# Work to complete:
Starting at the line that has "Describe the element at coordinates (46, 723)" and going through the end of the entries below, rewrite that stretch with "screenshot" replaced by "screen capture" and nothing else changed. Leave the pictures out of your answer.

# Data provided:
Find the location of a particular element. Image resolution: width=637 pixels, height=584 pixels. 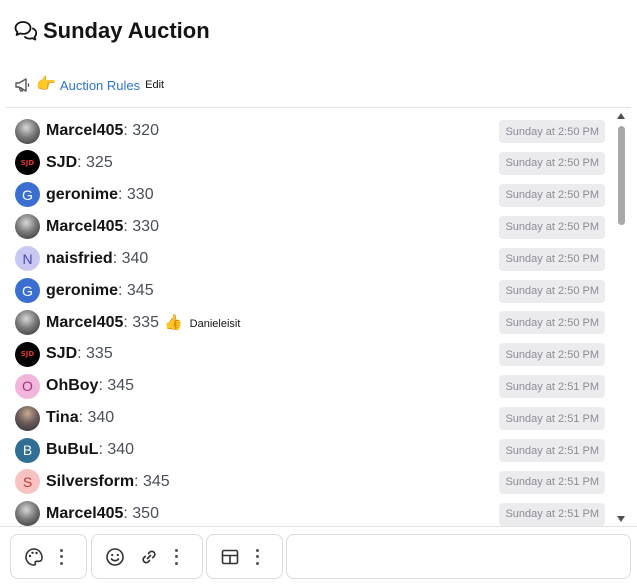

message-text: OhBoy: 345 is located at coordinates (90, 386).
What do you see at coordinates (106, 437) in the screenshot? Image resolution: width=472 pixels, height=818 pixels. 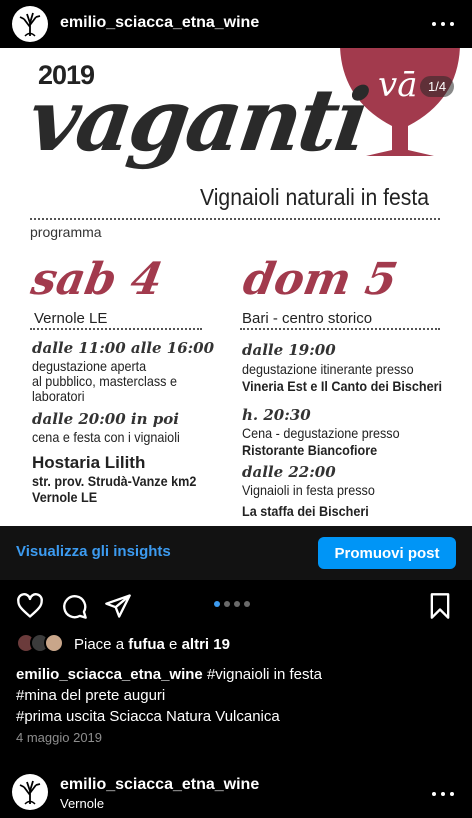 I see `day1-desc2: cena e festa con i vignaioli` at bounding box center [106, 437].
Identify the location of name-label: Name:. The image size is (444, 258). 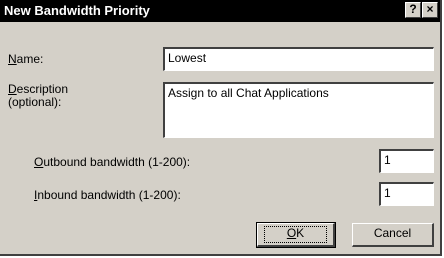
(26, 59).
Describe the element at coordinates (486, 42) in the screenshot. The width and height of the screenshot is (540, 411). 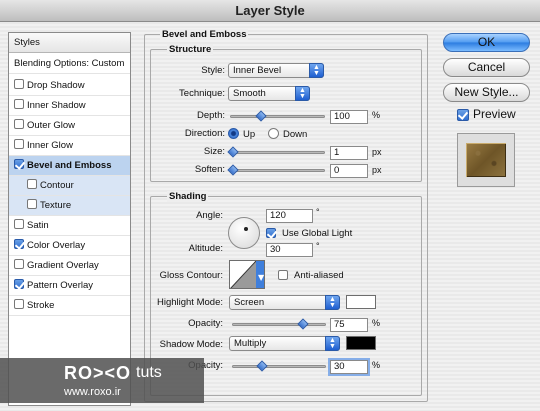
I see `ok-button: OK` at that location.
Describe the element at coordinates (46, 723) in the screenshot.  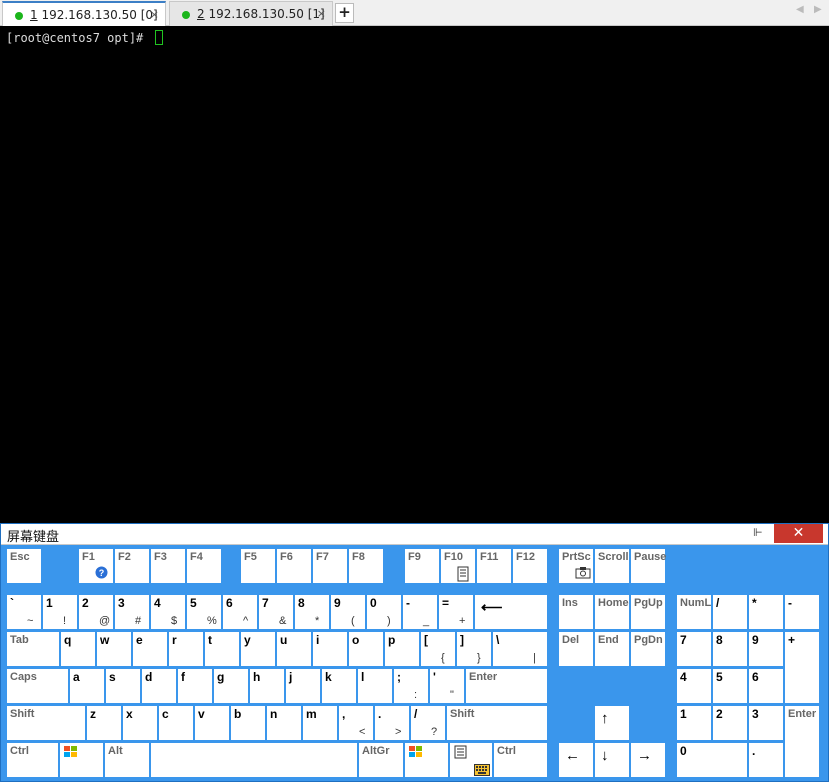
I see `key-lshift: Shift` at that location.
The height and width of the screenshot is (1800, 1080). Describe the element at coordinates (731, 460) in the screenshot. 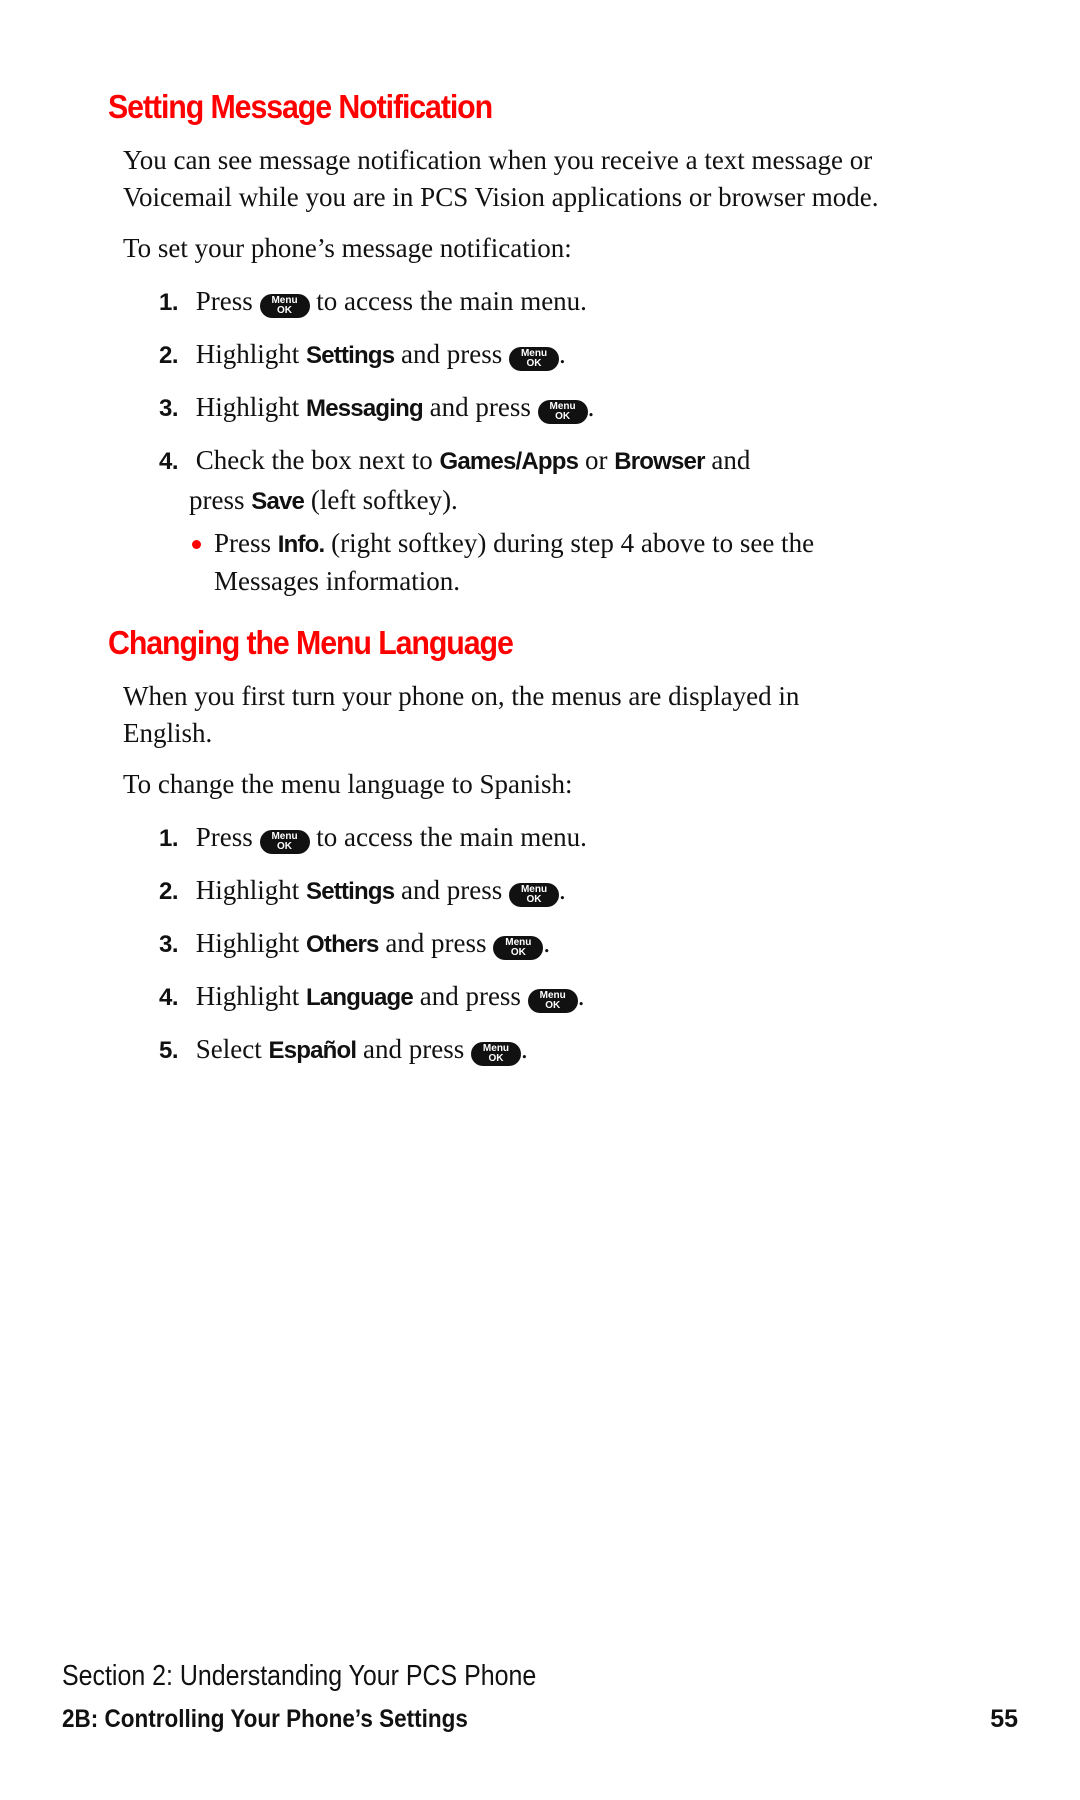

I see `step-text: and` at that location.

# Answer box:
Describe the element at coordinates (46, 723) in the screen capture.  
I see `key-lshift: Shift` at that location.
The height and width of the screen capture is (1800, 1080). Describe the element at coordinates (731, 460) in the screen capture. 

I see `step-text: and` at that location.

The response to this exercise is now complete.